From:	STAR::EVERHART     "Glenn C. Everhart 603 881 1497"  2-JUL-1996 09:03:15.40
To:	MOVIES::MOVIES::PALMER
CC:	EVERHART
Subj:	RE: Cache in vms

Thanks for the "Ack", Julian. The first point was a bit of a nicety...
basically you still cache VBNs, but can recognize reads from MSCP.
You might think about this: I've suggested to Eleanor already (RMS group)
that some way (per process?) to force the RAH/WBH bits on for RMS, maybe
even as crude as setting them on the way in, would be a general performance
win, and cheap to do...saves both code path length and time. (We had some
i/o walkthru here where I suggested it and she agreed this would be a
good thing.)

The disk based cache should not get too far in the back of your mind.

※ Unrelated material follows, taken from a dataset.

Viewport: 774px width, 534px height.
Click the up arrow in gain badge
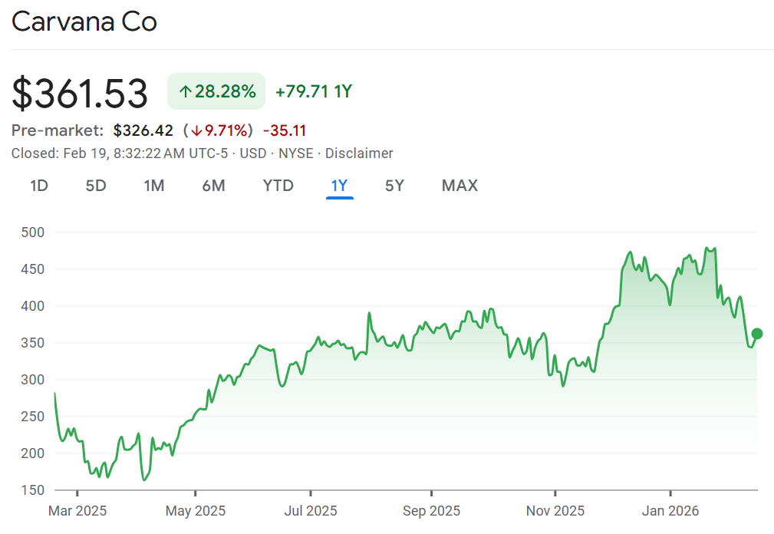(x=185, y=92)
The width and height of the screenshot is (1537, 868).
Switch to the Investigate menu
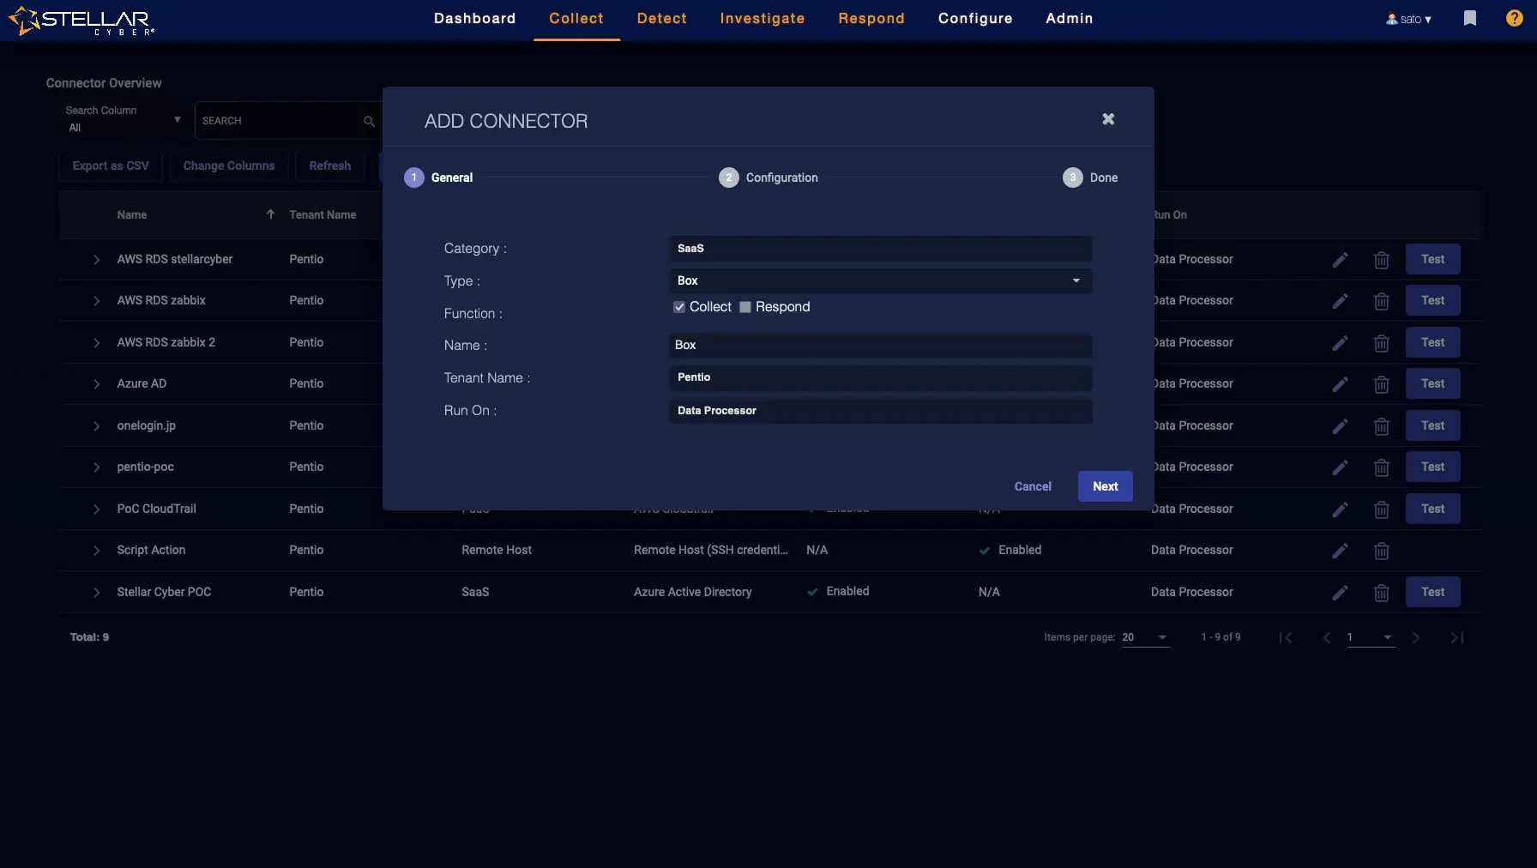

Operation is something like this:

Normal startio gets redirected to tell a server about the request for
r/w, and you provide an alternate path to real disks that works like
vddriver (I can send this to you if you don't have it) but calls
ioc$*initiate instead of insioqc.

The server looks in a memory data structure when it gets the message
about work to be done and ensures the data is in cache, or uses its
special "on the side" interface to get it there and write out whatever
was there; it'll cache biggish (~100 blocks maybe) chunks of disk space.
There also needs to be an interlock in the intercept to ensure that
normal I/O is not started while the server's running, since it will
also have to do periodic cleanup, and when the server modifies
the in memory page of the mapping structure it must coordinate globally
to be sure this is cluster coherent. Data r/w does not need this
coordination since it's to nonvolatile store and the map structure
needs to be on nonvolatile disk always. (I'm reciting this from memory...
original docs are at home...so don't be too critical of the order of
presentation please.)
Actually, the intercept driver itself (example intercept driver available
on request in source too) will handle the mapping if the in memory page
of the mapping structure tells it where the cache data is. All it needs
to do is (after all) to clobber the LBN in irp$l_media and point
irp$l_ucb at the right device and get the right locks if it lacks
them; the example intercept shows this. Then it can just queue the
IRP off. I envision several disks served by one cache.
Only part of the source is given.